[Entries for finding displayed items]
>>

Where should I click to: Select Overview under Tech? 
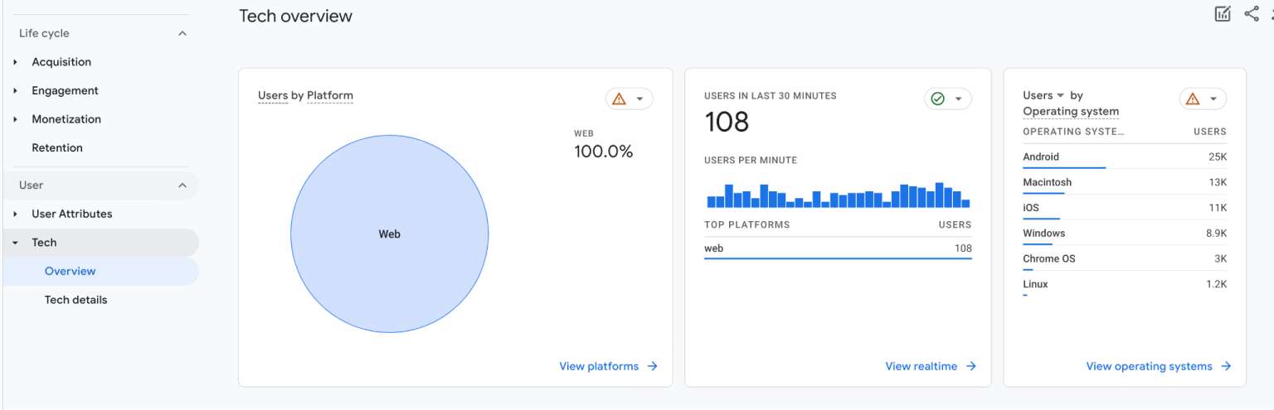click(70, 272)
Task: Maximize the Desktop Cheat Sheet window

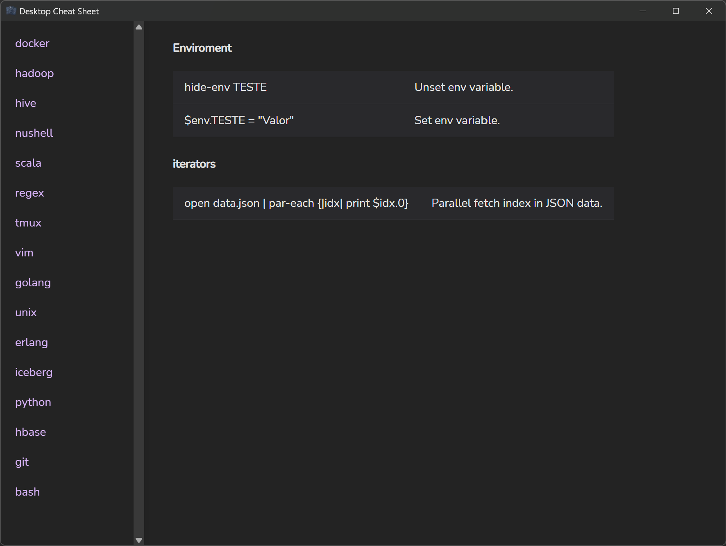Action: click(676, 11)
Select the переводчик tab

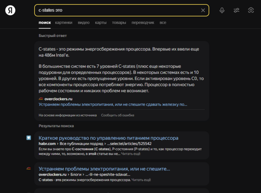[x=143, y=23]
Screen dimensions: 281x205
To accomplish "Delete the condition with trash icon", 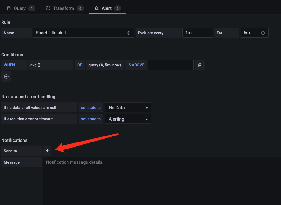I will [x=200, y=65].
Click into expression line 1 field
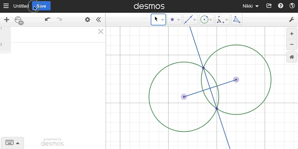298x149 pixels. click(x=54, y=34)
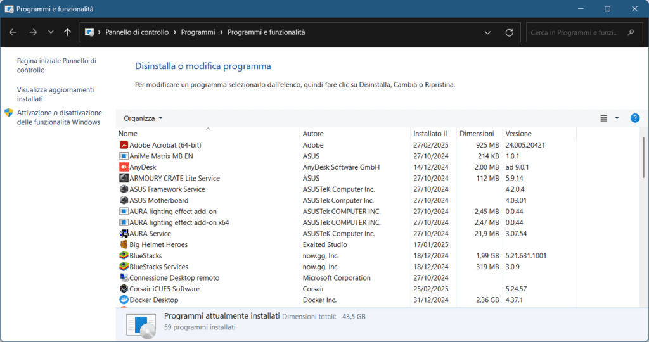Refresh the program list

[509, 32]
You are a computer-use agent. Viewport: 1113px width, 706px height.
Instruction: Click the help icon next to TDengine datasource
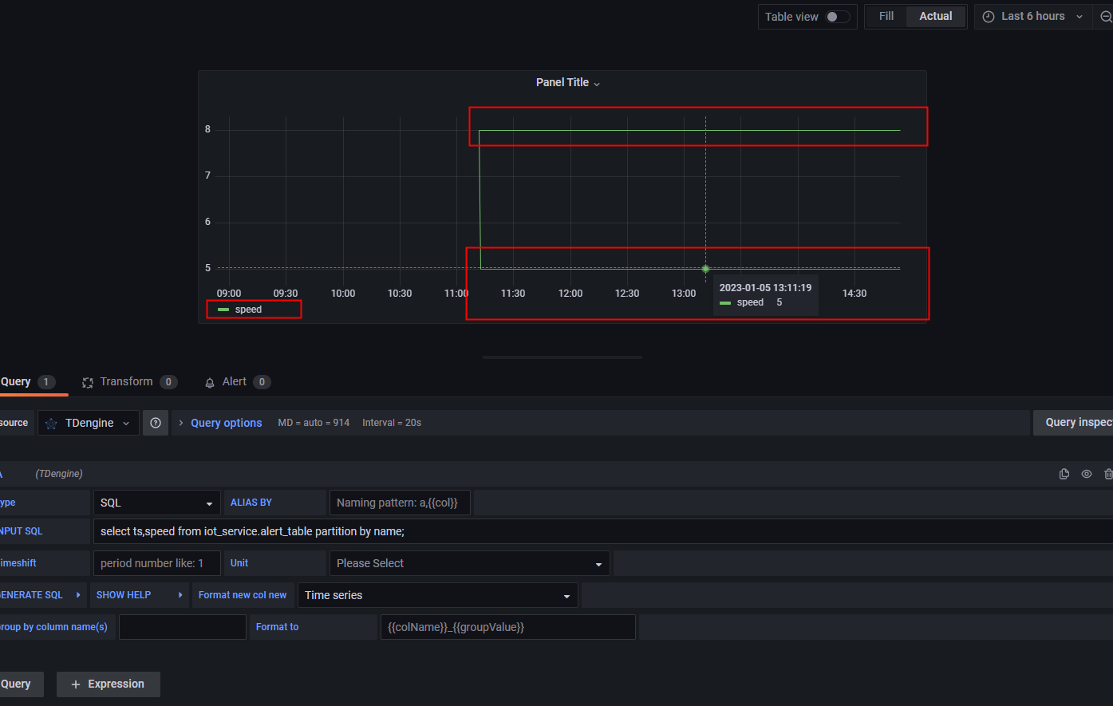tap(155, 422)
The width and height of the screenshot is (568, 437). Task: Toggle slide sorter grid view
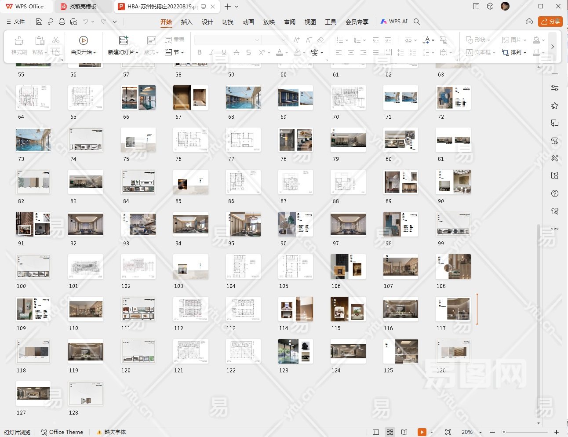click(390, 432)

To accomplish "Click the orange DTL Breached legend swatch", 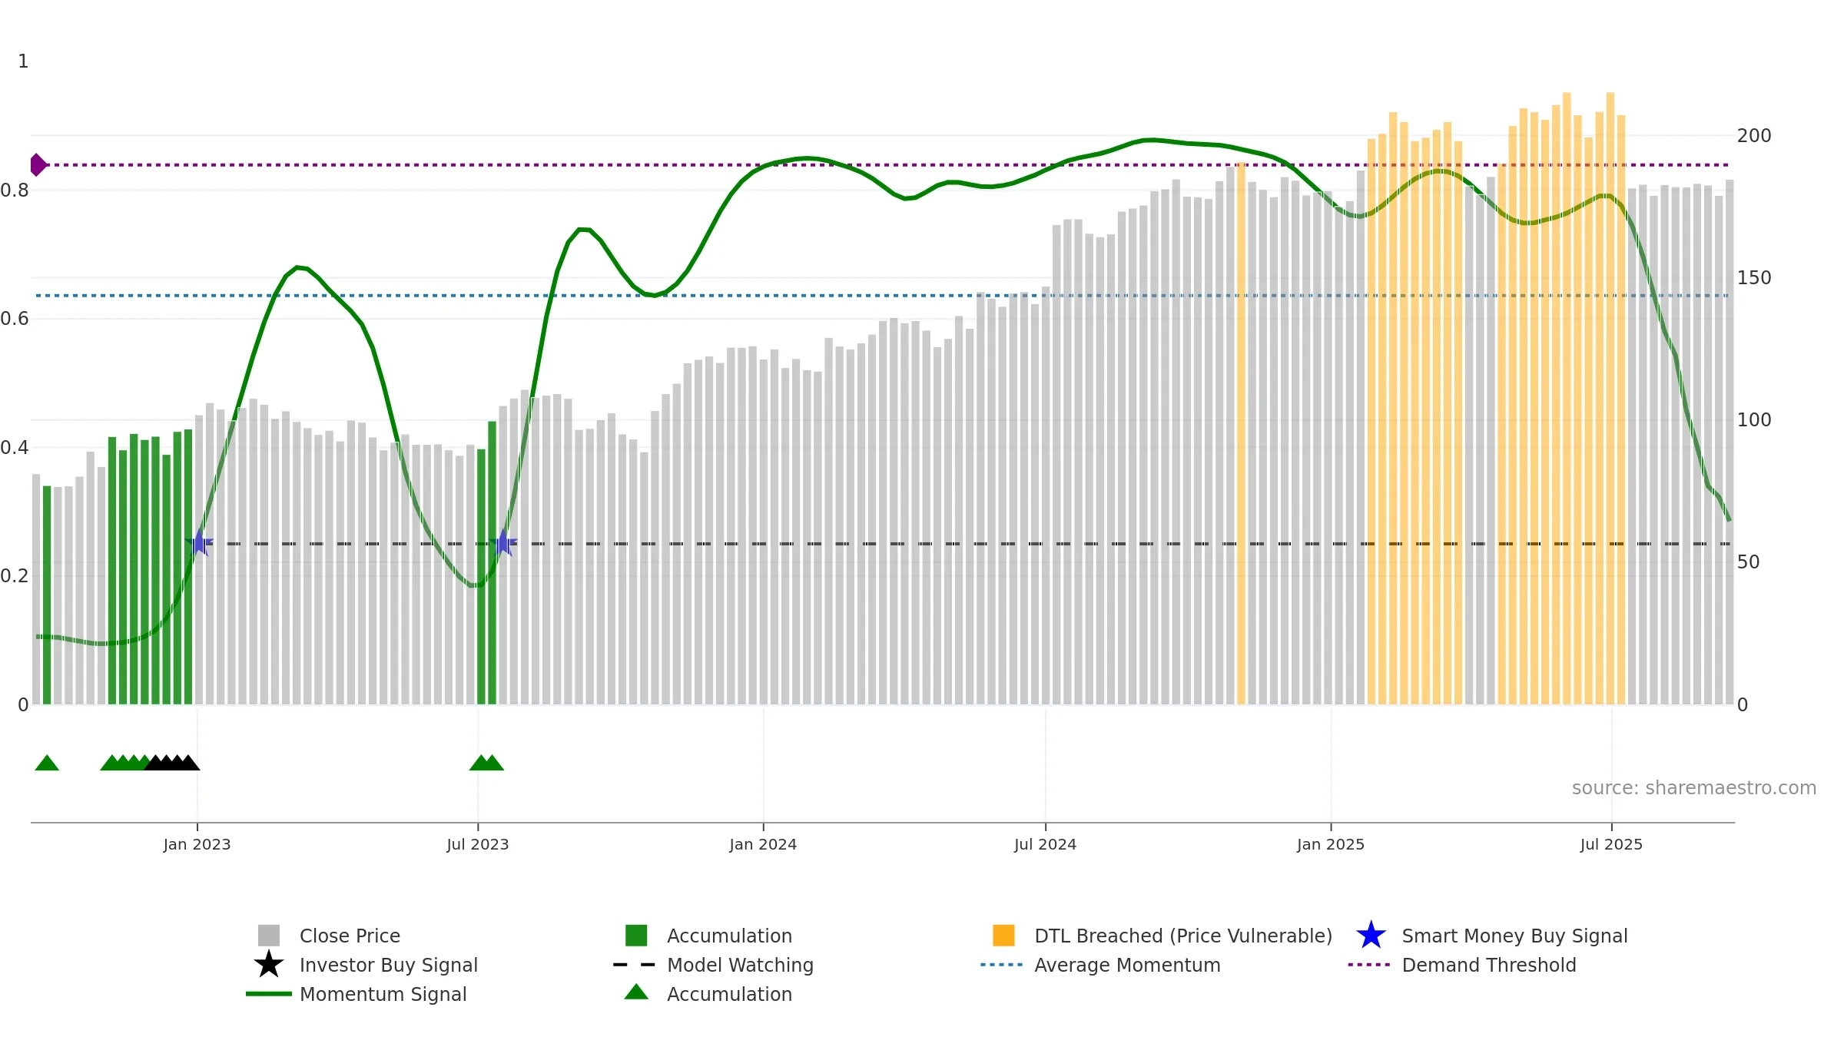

<<

Job ::
Write out again the entries from the line containing "The width and" through the end of the entries, requests included, and shift each answer coordinate by adding 105 to it. Leave the numbers in the requests unchanged, and omit the pictures.

Complete output ::
The width and height of the screenshot is (568, 437). Task: Toggle slide sorter grid view
click(495, 537)

To accomplish "Click the orange DTL Breached legend swatch", 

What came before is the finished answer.